Multiple calcium-mediated effector mechanisms regulate chloride secretory responses in T84-cells

Abstract

Free cytosolic Ca2+ [( Ca2+]i) has been implicated as a second messenger mediating the ion transport effects of carbachol, histamine, taurodeoxycholate, ionomycin, and 4-bromo-A23187 (4-BrA23187) in T84-cells. In this study, we correlated short-circuit current (Isc, reflective of Cl- secretion) and [Ca2+]i responses in T84-cell monolayers stimulated by these agents to evaluate the role of [Ca2+]i in Cl- secretory responses. Time-course studies showed that the duration of [Ca2+]i and Isc responses did not correlate with one another. Isc responses were more prolonged than [Ca2+]i responses with carbachol and histamine (both derived [Ca2+]i partly from intracellular sources), less prolonged than [Ca2+]i with taurodeoxycholate, and continued to increase after [Ca2+]i stabilized with ionomycin and 4-BrA23187. Isc and [Ca2+]i responses to histamine and carbachol were additive.
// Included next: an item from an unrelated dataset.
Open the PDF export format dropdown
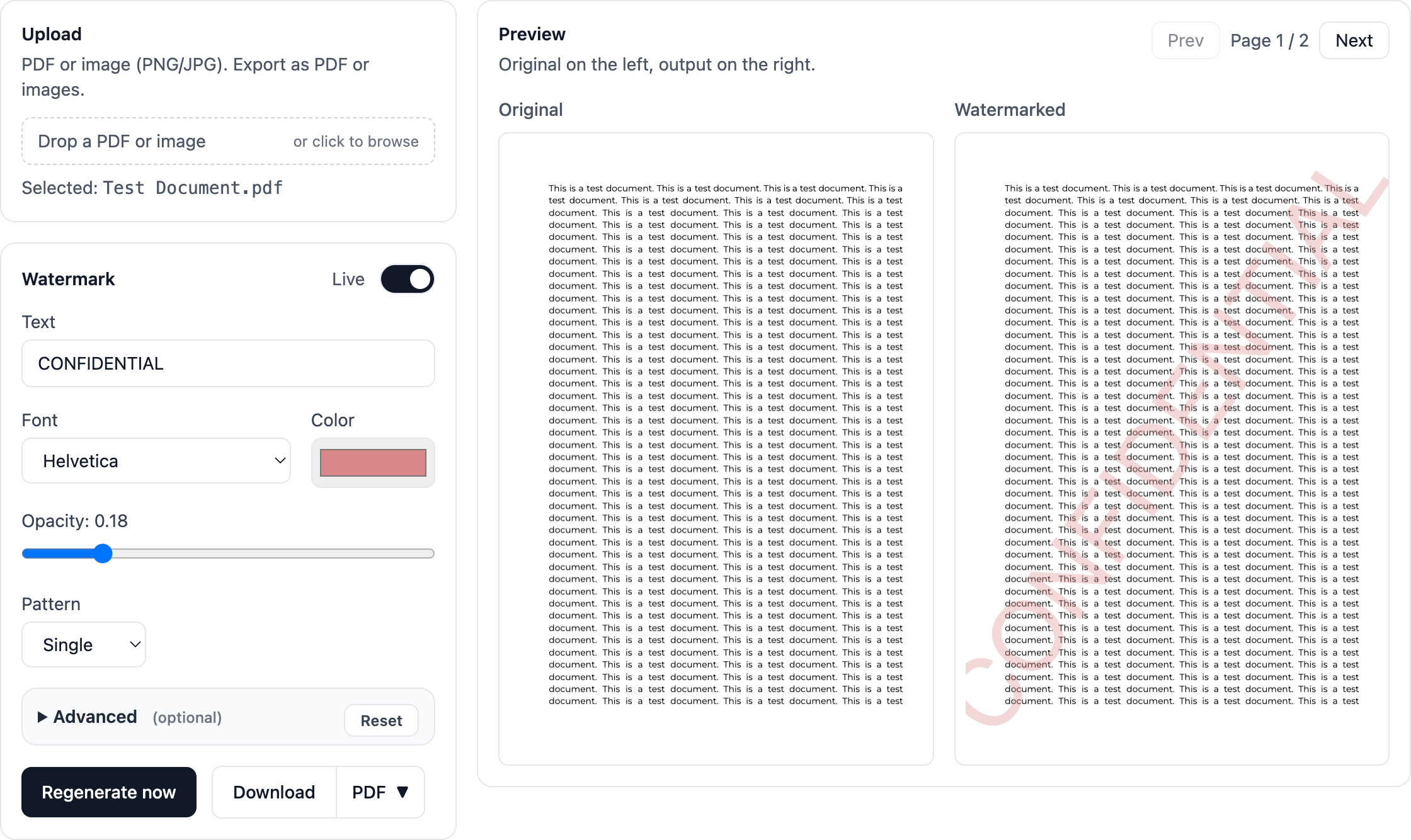1411x840 pixels. [380, 792]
A comparison of the magnitude of [Ca2+]i and Isc responses in cells stimulated by different agonists showed that the change in [Ca2+]i accompanying equivalent Isc responses varied greatly, suggesting that secretagogues vary in their dependency on [Ca2+]i. These findings suggest the existence of multiple [Ca2+]i-mediated effector mechanisms or the existence of multiple mediators that augment or attenuate the action of [Ca2+]i.